▸ **Source**:
------------------------

Pythagoras
of Samos was a Greek philosopher responsible for important developments
in
mathematics, astronomy and the theory of music. He left
Samos because of the tyrant who ruled
there and went to southern Italy about 532 BC. He founded
a philosophical and religious school in Croton that had many followers.
His school practiced secrecy and communalism making it hard to distinguish
between the work of Pythagoras and that of his followers. They regarded
their knowledge as something to be kept from all outsiders. They didn't
write things down until the cult began to lose prominence several generations
later, which left a void where the life of Pythagoras should have been.
Consequently, classicists do not know if Pythagoras was actually responsible
for the first proof or not. The legend has it that Pythagoreans was so
excited by its proof that he sacrificed a bull for the occasion, even though
he was against animal sacrifice. His school made outstanding contributions
to mathematics but of his actual work nothing is known.

------------------------

▸ **Item coordinate data**:
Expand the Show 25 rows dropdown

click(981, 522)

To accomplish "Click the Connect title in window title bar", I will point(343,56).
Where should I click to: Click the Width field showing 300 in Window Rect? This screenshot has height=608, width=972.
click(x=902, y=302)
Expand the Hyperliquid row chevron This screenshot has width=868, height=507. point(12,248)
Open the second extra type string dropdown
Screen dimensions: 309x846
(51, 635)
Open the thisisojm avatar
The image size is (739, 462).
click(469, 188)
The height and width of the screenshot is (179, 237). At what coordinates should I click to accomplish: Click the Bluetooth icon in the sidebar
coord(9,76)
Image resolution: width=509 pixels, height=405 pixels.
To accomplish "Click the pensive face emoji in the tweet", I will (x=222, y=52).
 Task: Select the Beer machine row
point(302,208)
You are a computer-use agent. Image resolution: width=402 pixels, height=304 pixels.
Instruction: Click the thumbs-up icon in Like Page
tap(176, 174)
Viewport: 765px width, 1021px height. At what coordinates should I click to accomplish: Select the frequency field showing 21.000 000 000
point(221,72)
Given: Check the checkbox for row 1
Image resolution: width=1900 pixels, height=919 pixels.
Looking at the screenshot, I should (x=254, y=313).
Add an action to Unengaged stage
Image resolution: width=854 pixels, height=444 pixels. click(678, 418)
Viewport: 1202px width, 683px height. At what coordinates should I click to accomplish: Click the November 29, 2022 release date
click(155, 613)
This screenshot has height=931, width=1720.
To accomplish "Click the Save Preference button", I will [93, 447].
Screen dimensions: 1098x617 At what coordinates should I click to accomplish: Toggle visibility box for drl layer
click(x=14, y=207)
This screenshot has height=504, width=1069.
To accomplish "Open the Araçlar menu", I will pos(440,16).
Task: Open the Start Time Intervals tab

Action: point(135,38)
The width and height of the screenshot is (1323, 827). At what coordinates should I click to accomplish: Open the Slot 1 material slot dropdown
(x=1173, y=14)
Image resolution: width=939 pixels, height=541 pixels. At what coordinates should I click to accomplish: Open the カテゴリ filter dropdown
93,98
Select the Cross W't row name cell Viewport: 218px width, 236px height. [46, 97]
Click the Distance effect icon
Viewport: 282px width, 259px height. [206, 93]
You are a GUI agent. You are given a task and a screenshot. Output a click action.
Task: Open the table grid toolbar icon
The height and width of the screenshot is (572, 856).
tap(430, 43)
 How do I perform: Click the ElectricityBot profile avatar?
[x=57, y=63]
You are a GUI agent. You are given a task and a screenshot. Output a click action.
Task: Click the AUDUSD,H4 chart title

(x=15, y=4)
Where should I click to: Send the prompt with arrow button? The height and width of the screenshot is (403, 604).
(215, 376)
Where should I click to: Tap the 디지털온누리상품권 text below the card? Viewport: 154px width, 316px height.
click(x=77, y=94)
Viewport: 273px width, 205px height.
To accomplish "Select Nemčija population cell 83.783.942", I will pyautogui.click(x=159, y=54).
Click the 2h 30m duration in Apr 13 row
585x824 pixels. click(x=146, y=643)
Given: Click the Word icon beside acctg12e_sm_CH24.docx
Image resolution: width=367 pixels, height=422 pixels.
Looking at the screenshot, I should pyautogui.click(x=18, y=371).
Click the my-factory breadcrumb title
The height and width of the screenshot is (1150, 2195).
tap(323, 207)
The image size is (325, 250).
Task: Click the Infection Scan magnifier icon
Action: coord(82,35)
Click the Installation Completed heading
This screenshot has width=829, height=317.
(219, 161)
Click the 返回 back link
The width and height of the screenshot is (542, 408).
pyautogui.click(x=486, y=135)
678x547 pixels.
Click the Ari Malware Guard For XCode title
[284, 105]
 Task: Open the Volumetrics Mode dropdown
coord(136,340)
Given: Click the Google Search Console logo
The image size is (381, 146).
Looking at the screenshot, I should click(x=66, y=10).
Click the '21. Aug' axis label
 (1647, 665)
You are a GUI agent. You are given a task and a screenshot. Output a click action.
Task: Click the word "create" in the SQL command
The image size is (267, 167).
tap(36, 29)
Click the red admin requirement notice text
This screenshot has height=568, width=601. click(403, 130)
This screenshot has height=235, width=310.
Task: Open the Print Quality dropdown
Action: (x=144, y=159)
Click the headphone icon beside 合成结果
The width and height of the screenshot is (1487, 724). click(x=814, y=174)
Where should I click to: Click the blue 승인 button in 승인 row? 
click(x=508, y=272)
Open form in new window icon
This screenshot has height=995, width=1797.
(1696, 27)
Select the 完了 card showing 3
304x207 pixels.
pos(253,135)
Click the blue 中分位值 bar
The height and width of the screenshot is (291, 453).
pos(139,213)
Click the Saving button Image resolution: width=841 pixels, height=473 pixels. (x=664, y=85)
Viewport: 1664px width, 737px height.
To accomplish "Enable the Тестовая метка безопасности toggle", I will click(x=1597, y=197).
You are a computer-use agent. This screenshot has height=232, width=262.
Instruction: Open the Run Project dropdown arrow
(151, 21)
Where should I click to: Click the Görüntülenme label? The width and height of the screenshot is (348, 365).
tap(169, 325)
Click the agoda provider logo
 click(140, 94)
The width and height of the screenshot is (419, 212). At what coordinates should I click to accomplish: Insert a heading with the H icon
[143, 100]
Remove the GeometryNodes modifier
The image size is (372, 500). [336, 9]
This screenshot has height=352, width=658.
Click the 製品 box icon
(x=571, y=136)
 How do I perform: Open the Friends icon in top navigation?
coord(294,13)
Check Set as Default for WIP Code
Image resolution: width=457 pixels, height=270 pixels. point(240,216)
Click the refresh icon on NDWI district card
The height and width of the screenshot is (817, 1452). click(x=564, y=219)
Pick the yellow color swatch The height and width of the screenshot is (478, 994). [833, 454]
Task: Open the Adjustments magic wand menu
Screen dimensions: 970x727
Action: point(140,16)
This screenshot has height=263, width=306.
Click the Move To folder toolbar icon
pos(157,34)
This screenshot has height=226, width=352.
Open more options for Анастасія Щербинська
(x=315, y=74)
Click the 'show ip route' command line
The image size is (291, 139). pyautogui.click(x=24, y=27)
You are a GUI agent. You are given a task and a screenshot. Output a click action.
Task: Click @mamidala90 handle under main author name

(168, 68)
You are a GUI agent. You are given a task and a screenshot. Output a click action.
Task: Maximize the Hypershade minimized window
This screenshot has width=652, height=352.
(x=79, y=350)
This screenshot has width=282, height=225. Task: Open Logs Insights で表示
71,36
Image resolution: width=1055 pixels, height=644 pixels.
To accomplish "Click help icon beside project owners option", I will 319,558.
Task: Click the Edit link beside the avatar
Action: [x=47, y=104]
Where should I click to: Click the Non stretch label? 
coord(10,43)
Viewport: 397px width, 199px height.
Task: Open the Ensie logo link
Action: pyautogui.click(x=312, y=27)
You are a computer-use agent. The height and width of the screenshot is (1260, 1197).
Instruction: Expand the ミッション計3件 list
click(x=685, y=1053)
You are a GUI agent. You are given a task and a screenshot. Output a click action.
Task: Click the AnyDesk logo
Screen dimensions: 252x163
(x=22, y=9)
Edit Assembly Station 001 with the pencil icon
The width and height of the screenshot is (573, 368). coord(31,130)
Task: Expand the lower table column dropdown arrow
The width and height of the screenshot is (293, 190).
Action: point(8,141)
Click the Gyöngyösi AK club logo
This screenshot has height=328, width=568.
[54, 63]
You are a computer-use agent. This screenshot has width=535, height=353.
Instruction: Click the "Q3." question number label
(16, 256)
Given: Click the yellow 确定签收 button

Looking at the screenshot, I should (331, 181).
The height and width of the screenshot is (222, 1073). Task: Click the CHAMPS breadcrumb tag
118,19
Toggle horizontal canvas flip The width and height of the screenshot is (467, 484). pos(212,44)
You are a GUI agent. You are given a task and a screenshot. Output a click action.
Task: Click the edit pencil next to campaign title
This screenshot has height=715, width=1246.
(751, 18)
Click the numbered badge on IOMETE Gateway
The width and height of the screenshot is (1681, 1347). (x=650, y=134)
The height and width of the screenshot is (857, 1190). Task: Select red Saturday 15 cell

------------------------

▸ **Written request 1**:
Transcribe the passage on Pythagoras word for word, starting at "His school practiced" and ending at "nothing is known.".
▸ **Written request 2**:
Summarize the passage on Pythagoras in two sentences.

▸ **Correct output 1**:
His school practiced secrecy and communalism making it hard to distinguish
between the work of Pythagoras and that of his followers. They regarded
their knowledge as something to be kept from all outsiders. They didn't
write things down until the cult began to lose prominence several generations
later, which left a void where the life of Pythagoras should have been.
Consequently, classicists do not know if Pythagoras was actually responsible
for the first proof or not. The legend has it that Pythagoreans was so
excited by its proof that he sacrificed a bull for the occasion, even though
he was against animal sacrifice. His school made outstanding contributions
to mathematics but of his actual work nothing is known.

▸ **Correct output 2**:
Pythagoras of Samos was a Greek philosopher who made important developments in mathematics, astronomy and music theory, and after leaving Samos because of its tyrant, he founded a philosophical and religious school in Croton around 532 BC. Because the school practiced secrecy and wrote nothing down for generations, his work cannot be told apart from his followers', and although the school made outstanding contributions to mathematics, nothing is known of his actual work.